You are viewing a plain text version of this content. The canonical link for it is here.
Posted to commits@doris.apache.org by mo...@apache.org on 2023/04/30 11:44:26 UTC

[doris] 15/15: [bugfix](low cardinality) cached code is wrong will result wrong query result when many null pages (#19221)

This is an automated email from the ASF dual-hosted git repository.

morningman pushed a commit to branch branch-1.2-lts
in repository https://gitbox.apache.org/repos/asf/doris.git

commit 8d628eaf63a9d0f3ccd1af5828246f7401abd7f5
Author: yiguolei <67...@qq.com>
AuthorDate: Sat Apr 29 21:28:41 2023 +0800

    [bugfix](low cardinality) cached code is wrong will result wrong query result when many null pages (#19221)
    
    Sometimes the dict is not initialized when run comparison predicate here, for example, the full page is null, then the reader will skip read, so that the dictionary is not inited.
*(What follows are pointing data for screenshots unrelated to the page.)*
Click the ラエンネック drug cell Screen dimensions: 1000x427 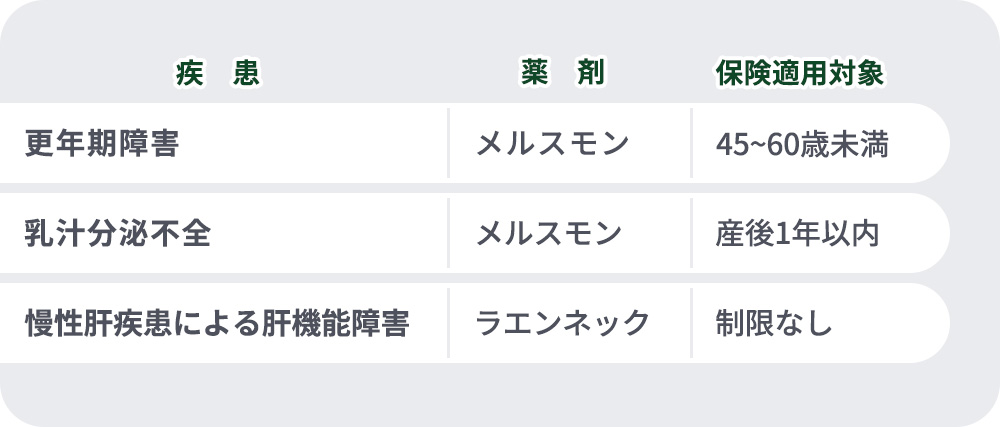point(562,324)
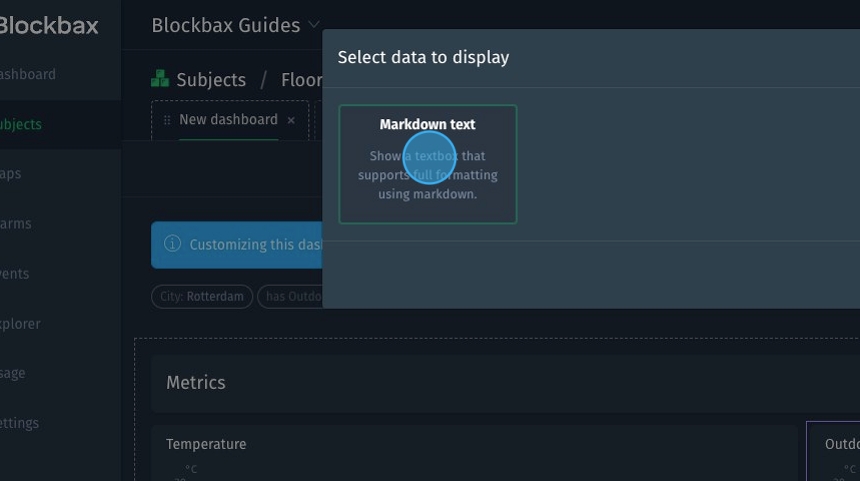
Task: Select the Markdown text widget card
Action: click(x=428, y=164)
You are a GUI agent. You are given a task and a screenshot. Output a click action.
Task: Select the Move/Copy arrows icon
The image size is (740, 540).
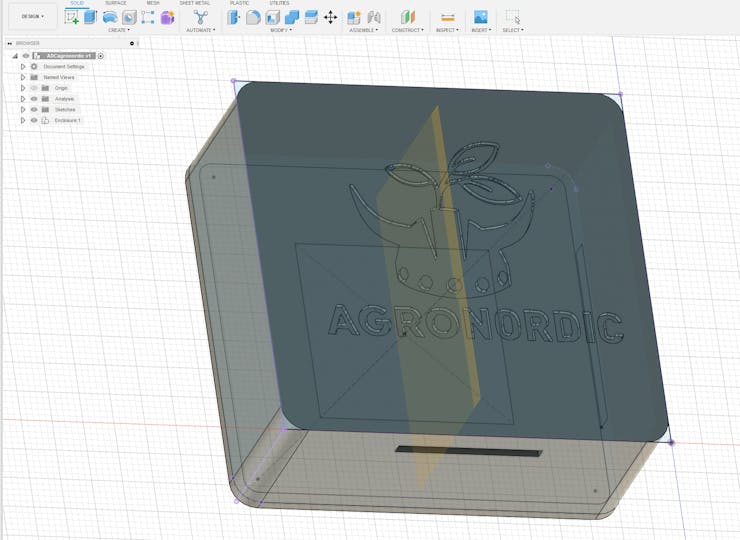(330, 17)
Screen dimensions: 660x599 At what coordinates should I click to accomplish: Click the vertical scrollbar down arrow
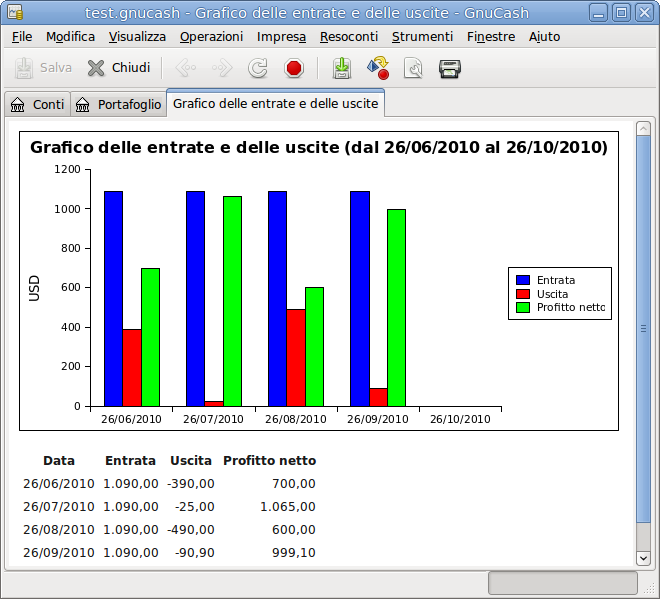click(643, 558)
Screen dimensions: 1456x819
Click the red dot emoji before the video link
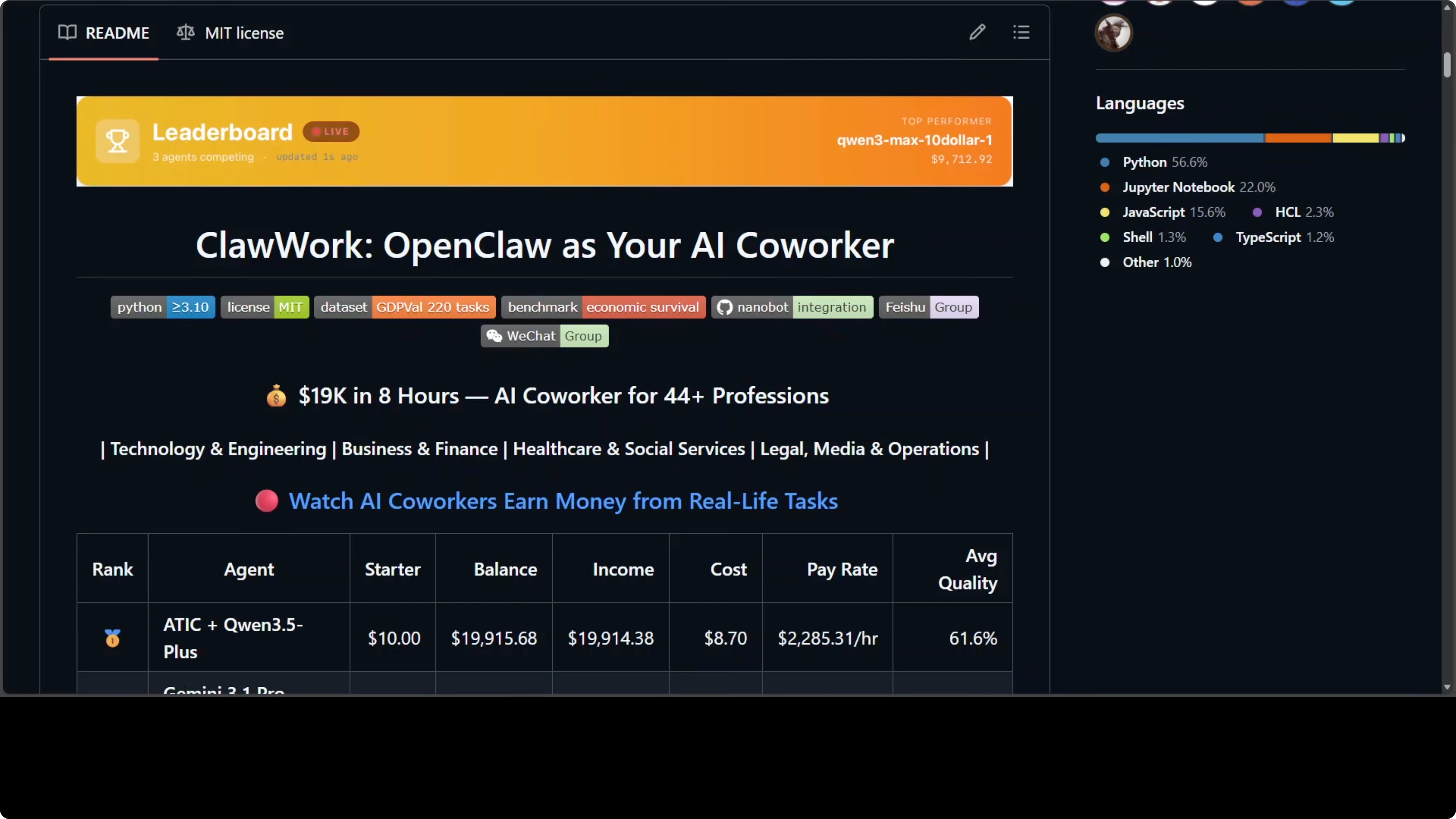coord(267,501)
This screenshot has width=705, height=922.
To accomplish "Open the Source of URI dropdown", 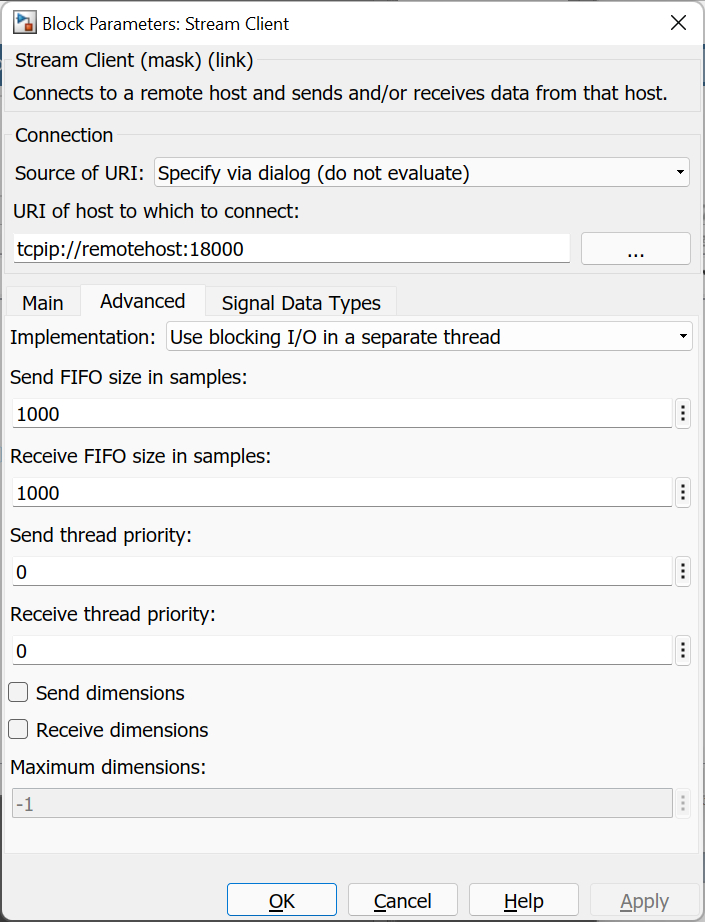I will (678, 172).
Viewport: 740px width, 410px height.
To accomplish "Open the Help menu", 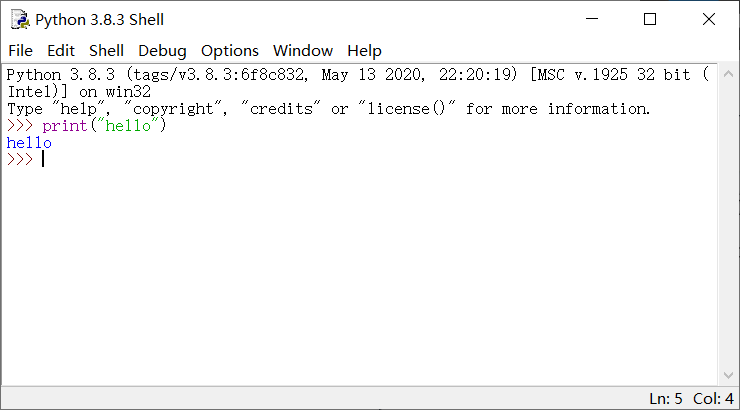I will pyautogui.click(x=364, y=50).
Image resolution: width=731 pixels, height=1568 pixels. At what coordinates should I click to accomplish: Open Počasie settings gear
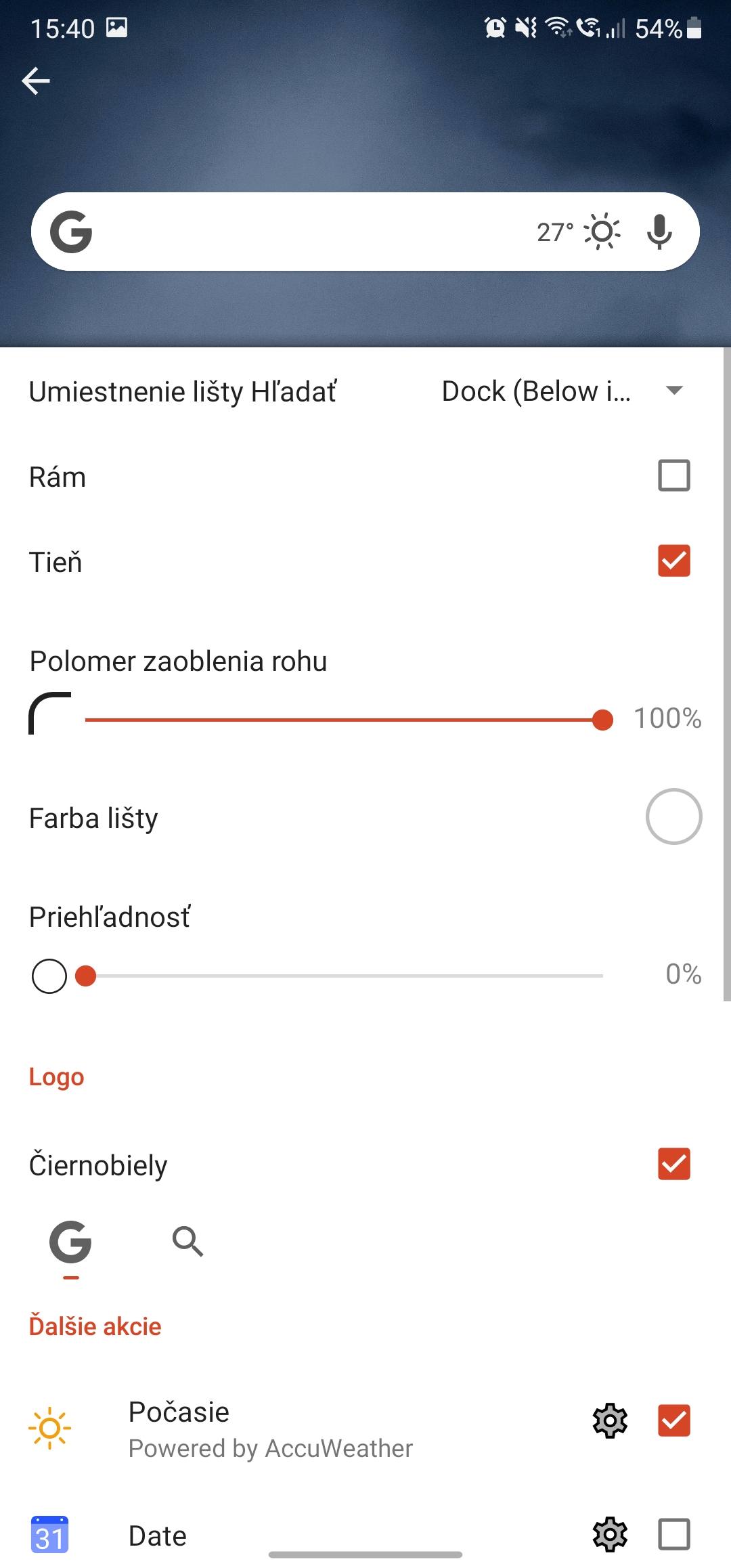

The cached code is wrong during this case, because the following page maybe not null, and the dict should have items in the future.
    This will result the dict string column query return wrong result, if there are many null values in the column.
    I also add some regression test for dict column's equal query, larger than query, less than query.
    
    ---------
    
    Co-authored-by: yiguolei <yi...@gmail.com>
---
 be/src/common/config.h                             |   1 +
 be/src/olap/comparison_predicate.h                 |  20 +++-
 be/src/vec/columns/column_dictionary.h             |   4 +-
 .../data/nereids_p0/test_dict_with_null.out        | 112 +++++++++++++++++++++
 .../data/query_p0/test_dict_with_null.out          | 112 +++++++++++++++++++++
 .../suites/query_p0/test_dict_with_null.groovy     |   5 +-
 6 files changed, 251 insertions(+), 3 deletions(-)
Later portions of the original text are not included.